In all actuality though, that’s probably a good thing. Who among us would willingly march headfirst into that most agonizing decade armed with little more than six years of abstinence-only education and How I Met Your Mother reruns? Luckily, our culture doesn’t prepare us for the sheer ridiculousness to come in those ten years following our teens. Because, when you do finally realize that you are not likely to end up hanging out in the local bar with your friends every night until 3 AM looking like a J. Crew model, the desire to be a twenty-something quickly evaporates. Who wants to be poor, unsteady, and confused? No one sane, that’s for damn sure.

I realize this all sounds dire. The truth is it feels dire sometimes. Most days in my twenties have been marked by my complete lack of interest in the daily routines of my life. Hygiene? Optional. Leaving my couch? Not applicable. Work? Well, okay. I do really like to eat. That ridiculously expensive gourmet mustard I have to spread on my turkey sandwiches isn’t just going to appear in my mailbox – which I hardly ever check anyway since my twenties have also been hallmarked by junk mail. Truly, Capital One, if I didn’t answer you the first time, chances are I’m not going to answer you the second time. Spare the o-zone layer and leave that tree alone.

BUT, don’t worry. I know, I know. Now that I’ve told you how awful your twenties really are, don’t worry?? Bitch. Seriously, though. Don’t throw it all away just yet.

To be honest, I don’t always feel like I’m lost in the pages of an on-going Phyllis Reynolds Naylor novel. There are usually some very nice people along the way who are sympathetic to the plight of the miserable first world twenty-something to give you pointers and a pair of clean underwear. Plus, even when I do feel completely bewildered, some of the wandering isn’t so terrible. I’ve met some of the most fantastic people I’ve ever known or will ever know during my twenties. I’ve been in school for the better part of the decade, and it’s perfectly acceptable. I’m a student. I’m acquiring knowledge for…whatever is I’m going to do with my future. Relatively speaking, my body is functioning at top notch (although my liver has taken a considerable beating). No one questions me if I get silly tattoos or wear heels just a little too slutty for work or if I rock a Hello Kitty headband every now and then. I can decide to change my bathroom shower curtain on a whim with no complaints. Well, minimal complaints. My felines are exceedingly OCD.

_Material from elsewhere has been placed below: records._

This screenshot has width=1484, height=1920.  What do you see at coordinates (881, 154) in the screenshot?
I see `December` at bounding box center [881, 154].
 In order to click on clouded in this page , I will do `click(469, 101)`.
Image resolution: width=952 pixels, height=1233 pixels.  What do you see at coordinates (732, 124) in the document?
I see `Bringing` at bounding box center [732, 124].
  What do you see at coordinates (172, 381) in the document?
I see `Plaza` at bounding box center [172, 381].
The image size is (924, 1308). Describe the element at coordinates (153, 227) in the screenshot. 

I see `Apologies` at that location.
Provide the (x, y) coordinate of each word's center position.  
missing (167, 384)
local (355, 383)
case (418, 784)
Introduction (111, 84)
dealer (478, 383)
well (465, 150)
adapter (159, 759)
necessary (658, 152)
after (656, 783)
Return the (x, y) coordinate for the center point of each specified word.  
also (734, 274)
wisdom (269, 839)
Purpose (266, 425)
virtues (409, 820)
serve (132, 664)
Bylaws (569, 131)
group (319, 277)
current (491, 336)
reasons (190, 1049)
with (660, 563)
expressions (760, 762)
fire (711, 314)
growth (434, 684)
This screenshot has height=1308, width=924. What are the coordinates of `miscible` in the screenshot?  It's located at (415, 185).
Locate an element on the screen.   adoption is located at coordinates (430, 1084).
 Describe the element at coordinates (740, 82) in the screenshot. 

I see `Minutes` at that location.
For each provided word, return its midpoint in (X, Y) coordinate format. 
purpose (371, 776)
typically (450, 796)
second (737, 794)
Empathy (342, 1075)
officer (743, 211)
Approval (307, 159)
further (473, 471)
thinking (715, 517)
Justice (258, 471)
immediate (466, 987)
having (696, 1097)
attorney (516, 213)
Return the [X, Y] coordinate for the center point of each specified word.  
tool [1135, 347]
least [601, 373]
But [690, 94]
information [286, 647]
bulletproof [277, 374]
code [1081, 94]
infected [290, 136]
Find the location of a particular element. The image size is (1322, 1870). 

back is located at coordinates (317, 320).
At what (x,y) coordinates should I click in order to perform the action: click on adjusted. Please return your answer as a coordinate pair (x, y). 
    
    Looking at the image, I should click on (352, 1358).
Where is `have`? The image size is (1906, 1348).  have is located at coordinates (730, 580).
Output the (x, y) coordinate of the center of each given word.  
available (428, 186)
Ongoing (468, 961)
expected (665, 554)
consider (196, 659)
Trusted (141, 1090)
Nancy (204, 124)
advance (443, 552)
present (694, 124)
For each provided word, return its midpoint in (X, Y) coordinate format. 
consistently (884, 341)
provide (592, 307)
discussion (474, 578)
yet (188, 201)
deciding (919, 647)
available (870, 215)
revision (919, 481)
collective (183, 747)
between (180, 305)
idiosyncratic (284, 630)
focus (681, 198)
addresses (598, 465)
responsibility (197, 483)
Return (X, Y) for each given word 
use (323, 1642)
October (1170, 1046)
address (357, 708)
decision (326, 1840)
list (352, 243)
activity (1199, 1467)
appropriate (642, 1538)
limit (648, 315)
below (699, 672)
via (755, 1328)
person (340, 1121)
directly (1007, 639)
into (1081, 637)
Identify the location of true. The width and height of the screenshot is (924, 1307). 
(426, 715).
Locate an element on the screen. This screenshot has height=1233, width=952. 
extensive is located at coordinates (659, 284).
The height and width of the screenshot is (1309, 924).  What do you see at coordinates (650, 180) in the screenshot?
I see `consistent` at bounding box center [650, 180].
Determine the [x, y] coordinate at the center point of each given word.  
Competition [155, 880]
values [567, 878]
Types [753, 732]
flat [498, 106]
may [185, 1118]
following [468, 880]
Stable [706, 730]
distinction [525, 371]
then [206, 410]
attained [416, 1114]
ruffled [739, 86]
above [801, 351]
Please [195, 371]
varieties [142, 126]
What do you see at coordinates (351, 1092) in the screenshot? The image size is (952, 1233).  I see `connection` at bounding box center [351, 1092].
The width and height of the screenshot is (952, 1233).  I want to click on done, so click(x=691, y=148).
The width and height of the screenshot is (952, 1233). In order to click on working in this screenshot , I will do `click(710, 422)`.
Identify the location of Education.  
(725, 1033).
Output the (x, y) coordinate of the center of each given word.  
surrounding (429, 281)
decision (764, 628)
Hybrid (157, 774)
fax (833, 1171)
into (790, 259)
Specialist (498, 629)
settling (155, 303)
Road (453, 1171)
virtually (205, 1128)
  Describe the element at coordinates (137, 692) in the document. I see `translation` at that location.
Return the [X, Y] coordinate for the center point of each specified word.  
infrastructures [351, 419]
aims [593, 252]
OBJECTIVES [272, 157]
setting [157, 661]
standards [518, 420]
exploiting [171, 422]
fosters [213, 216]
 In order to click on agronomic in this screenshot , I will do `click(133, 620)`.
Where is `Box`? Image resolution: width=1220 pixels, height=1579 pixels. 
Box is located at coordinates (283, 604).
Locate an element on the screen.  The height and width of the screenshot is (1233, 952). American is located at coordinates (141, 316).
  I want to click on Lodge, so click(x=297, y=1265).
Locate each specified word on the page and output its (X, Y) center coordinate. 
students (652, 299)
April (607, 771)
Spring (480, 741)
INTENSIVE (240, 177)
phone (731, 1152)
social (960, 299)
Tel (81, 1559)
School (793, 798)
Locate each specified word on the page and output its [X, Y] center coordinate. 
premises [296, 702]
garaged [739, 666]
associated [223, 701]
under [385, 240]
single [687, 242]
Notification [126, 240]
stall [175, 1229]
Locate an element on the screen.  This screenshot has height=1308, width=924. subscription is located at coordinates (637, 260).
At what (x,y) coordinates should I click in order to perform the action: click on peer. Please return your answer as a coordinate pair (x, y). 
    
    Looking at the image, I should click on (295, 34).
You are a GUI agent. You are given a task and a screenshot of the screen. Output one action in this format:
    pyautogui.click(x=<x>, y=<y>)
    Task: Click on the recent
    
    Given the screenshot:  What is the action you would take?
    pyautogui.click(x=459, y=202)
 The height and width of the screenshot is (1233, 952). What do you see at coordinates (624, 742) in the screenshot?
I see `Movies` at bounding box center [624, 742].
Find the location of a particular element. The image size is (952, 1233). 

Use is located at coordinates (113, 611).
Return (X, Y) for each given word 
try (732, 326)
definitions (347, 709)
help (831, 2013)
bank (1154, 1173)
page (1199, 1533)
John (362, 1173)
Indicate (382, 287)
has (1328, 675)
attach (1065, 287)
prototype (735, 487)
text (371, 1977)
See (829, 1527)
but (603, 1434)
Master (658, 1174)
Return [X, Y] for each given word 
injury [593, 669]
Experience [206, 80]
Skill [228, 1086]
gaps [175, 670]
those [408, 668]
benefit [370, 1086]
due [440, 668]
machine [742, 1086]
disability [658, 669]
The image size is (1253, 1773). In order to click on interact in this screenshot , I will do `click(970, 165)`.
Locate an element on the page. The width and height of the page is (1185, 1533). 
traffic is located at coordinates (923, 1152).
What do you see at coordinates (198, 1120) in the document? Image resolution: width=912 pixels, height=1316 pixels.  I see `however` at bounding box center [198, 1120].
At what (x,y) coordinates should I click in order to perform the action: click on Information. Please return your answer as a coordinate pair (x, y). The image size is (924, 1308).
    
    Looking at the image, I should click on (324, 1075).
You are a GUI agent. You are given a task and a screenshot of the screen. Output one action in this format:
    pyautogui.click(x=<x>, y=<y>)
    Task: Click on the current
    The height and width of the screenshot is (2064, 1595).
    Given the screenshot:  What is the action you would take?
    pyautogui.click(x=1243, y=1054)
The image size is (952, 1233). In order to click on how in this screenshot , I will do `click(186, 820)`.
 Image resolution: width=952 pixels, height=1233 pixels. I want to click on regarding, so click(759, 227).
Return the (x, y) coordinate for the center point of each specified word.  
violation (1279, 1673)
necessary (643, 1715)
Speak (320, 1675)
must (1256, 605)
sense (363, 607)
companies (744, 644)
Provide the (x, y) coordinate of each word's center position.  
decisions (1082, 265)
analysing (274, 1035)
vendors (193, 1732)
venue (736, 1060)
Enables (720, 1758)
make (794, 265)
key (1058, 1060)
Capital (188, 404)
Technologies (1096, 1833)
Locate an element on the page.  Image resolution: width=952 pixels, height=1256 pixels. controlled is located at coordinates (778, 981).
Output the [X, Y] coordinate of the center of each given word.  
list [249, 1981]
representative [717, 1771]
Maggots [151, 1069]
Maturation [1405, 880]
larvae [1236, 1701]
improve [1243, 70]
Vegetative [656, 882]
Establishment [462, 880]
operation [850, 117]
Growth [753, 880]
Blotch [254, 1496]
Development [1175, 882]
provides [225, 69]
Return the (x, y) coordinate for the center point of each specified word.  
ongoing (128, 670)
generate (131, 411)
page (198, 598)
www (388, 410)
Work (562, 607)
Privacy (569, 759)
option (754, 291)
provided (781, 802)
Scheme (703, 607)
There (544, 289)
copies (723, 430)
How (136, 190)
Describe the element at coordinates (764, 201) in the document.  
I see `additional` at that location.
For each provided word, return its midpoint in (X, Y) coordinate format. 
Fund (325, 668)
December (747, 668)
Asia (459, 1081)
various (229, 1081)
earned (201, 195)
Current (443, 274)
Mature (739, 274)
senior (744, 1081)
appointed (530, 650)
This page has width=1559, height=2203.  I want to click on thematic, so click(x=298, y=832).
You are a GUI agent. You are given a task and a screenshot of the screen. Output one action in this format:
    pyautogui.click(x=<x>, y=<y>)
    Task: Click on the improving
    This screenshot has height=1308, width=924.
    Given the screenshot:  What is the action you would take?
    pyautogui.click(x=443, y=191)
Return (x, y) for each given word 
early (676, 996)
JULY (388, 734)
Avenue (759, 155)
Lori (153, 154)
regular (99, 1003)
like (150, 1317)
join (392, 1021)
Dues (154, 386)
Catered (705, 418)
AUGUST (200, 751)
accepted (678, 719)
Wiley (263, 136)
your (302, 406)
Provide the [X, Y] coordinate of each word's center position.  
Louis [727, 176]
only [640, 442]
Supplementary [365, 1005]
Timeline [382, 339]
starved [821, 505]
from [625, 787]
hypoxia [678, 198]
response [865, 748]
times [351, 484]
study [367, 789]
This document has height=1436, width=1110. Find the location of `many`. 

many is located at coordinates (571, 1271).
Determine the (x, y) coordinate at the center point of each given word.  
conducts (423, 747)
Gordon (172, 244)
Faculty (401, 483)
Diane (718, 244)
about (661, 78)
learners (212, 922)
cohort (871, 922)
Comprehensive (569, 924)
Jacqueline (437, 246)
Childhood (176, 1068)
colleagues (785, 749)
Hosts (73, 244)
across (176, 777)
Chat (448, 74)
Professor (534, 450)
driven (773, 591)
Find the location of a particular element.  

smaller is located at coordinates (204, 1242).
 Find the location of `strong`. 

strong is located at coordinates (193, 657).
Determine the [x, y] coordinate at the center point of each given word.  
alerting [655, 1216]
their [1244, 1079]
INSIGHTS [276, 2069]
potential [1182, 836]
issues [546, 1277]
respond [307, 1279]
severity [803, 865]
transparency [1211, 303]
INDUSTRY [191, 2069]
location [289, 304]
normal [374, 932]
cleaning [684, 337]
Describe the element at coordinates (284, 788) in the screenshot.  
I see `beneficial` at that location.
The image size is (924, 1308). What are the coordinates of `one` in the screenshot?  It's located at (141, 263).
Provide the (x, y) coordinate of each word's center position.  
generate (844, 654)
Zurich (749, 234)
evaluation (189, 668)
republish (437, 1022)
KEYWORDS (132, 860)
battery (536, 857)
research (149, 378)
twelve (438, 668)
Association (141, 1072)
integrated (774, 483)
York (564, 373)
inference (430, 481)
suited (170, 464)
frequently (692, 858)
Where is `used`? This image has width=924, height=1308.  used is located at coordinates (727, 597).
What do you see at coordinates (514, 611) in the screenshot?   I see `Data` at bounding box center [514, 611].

The point is I can. It’s one of the perks of being a twenty-something with little more to my name than the apartment I can barely afford and a rare used-bookstore copy of A Tree Grows in Brooklyn: I can go searching. My life, the life of any twenty-something with a modicum of self-awareness, is a wide open space. Sure, there are lots of paths to choose from, some bright and well-lit and some that look as if they may or may not be hosting a colony of Ted Bundy-esque serial murders. And sure, on more than one occasion I’ve been the token white girl with a flashlight and a low cut t-shirt who falls over a tree stump just as the deranged mass murderer pops out of the brush with his blood-soaked machete. But, the beauty of all this mixed-up twentyness is that I can be that clumsy, albeit dumb, youth. I can because I’m in my twenties and I’m allowed to fuck up.

So maybe I don’t do everything effortlessly. Honestly, I will probably always be the girl who carries a flashlight in a desolate corn field when I should be the next road over picking wild flowers or having relations with vampires or whatever it is girls do in in abandoned fields when they aren’t being chased by one of the seemingly inordinate number of crazed killers on the loose.

And maybe I’ve definitely executed some questionable moral decisions. There’s a whole sub-section of my twenties I’ve termed The Rum Diaries. (Mind you, my liver hasn’t quit on me yet, so I’m just going to assume this blessed trend is meant to continue.) 

Maybe I’m not living in New York, frequenting the best art museums, drinking the finest coffee, wearing the trendiest clothes, writing the next profound works of American literature. But I’m here and I’m young and I can.